Крит, хотя никогда не посещался холерой, был на карантине во всех греческих портах, и общение с большим миром ограничивалось случайными рейсами маленьких каиков острова в Сирос, где они выдерживали двухнедельный карантин и откуда привозили почту и груз припасов, так что любое прибытие было событием для кидониан, и прибытие яхты, летящей под английским и американским флагами одновременно, было достаточно, чтобы выгнать все население. Неровный северный бриз держал нас весь день в поле зрения порта; и только когда закат закрыл двери санитарного управления, мы бросили якорь посреди маленькой гавани — удивленный центр притяжения для удивленного города, чьи люди пришли помочь при закате и нашем прибытии. Ленивые солдаты, лежащие во весь рост на старых бронзовых пушках батарей, смотрели на нас, только поднимая головы со своих скрещенных рук; серьезные турки, курящие свои наргиле перед кафе, которые открываются на Марину, поворачивали свои стулья, чтобы посмотреть на нас, не прекращая своего бульканья; и все вокруг нас, где ничего другого не было, линия пестрого человечества — грек, турок, египтянин, нубиец, абиссинец, под шляпами, кепками, тарбушами, тюрбанами, шляпами персидскими и церковными, и без шляп вообще — полукругом окружила нас с немым и по большей части глупым восхищением.

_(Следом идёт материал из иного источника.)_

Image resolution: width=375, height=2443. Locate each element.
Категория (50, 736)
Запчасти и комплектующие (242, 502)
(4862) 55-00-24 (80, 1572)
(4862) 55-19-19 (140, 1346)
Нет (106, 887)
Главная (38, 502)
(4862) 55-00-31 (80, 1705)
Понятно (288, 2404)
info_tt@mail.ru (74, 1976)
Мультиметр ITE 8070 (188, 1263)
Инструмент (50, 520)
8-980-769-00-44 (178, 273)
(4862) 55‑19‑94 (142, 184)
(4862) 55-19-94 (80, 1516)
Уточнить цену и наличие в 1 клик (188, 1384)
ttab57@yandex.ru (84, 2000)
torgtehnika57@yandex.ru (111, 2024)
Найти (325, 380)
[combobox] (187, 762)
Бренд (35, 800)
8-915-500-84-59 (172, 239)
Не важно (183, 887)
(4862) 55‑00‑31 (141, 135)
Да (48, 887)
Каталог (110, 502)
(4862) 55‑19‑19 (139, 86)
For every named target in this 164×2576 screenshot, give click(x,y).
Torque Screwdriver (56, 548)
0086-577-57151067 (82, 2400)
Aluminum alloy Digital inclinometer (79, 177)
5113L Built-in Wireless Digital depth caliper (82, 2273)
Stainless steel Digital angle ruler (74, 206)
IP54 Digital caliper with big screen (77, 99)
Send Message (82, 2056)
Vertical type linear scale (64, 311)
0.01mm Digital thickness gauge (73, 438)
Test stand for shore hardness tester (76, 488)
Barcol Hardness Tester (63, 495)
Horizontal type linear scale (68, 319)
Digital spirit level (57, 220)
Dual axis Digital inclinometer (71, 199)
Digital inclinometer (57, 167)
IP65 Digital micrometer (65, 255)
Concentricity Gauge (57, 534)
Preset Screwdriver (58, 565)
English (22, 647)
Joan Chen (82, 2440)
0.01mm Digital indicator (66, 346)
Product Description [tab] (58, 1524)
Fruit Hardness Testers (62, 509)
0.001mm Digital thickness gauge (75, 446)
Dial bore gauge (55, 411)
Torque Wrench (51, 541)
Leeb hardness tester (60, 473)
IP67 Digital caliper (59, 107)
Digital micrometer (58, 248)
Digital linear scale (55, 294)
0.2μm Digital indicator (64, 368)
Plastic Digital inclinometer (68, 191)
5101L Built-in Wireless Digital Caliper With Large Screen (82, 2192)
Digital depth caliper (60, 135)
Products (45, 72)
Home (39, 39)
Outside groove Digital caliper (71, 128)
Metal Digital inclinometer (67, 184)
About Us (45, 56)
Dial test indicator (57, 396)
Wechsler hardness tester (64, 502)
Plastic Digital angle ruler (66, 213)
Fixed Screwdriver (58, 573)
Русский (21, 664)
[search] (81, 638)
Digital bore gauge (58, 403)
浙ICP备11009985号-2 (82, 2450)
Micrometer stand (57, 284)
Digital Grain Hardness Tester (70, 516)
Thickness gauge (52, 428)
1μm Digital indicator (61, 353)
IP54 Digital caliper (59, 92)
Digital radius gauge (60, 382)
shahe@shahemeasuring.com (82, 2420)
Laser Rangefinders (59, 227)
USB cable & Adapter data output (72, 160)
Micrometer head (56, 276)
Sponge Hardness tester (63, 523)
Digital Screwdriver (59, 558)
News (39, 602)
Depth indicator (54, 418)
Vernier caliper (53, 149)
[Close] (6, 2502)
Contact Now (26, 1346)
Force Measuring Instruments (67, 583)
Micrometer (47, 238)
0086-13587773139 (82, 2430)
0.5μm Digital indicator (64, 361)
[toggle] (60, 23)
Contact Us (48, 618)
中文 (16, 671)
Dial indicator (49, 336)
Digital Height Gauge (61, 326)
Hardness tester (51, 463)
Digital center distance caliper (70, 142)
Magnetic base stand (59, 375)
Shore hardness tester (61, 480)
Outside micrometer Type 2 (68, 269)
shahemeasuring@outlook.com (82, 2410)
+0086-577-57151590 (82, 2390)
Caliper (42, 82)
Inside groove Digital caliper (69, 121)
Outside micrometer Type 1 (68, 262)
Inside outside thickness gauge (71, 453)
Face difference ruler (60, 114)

Это был мой первый опыт турецкого города, и, возможно, я был более поражен ветхостью и очевидным распадом, чем должен был быть. Морская стена массивного венецианского укрепления казалась крошащейся и кариозной; земляная работа над ней была наполовину смыта; полукруг домов на Марине выглядел побитым и шатким; сама Марина местами была подрезана и падала в воду; и над нами, возвышаясь над всем городом, дворец Паши, построенный на все еще существенных, хотя изношенных временем и запущенных стенах старой венецианской цитадели, воздвигал штукатурную ветхость против свечения западного неба, напоминая американскую приморскую гостиницу в последних стадиях популярности и прибыльной аренды — большие щели в штукатурке, показывающие хлипкость конструкции, в то время как покрытие из немитигированной побелки почти бросало вызов закатному свечению, чтобы изменить его. На западной точке полумесяца Марины, под высотой, на которой стоит дворец, находится купольная мечеть — один большой центральный купол, окруженный маленькими — с не некрасивым минаретом, слегка треснувшим от землетрясений, стоящим с одной стороны на маленьком кладбище, среди чьих тюрбанных надгробий растут пальма и оливковое дерево, и за которым хан (также служащий таможней), двухэтажный дом венецианских дней, облегчает унылый белый цвет смывом охры, окрашенным и полосатым до любого оттенка почти. Немного ближе к дну порта находится старая венецианская ворота, которая когда-то закрывала Марину ночью, пока спал таможенный караул, и над замковым камнем которой Лев Святого Марка все еще поворачивает свою изуродованную голову к морю.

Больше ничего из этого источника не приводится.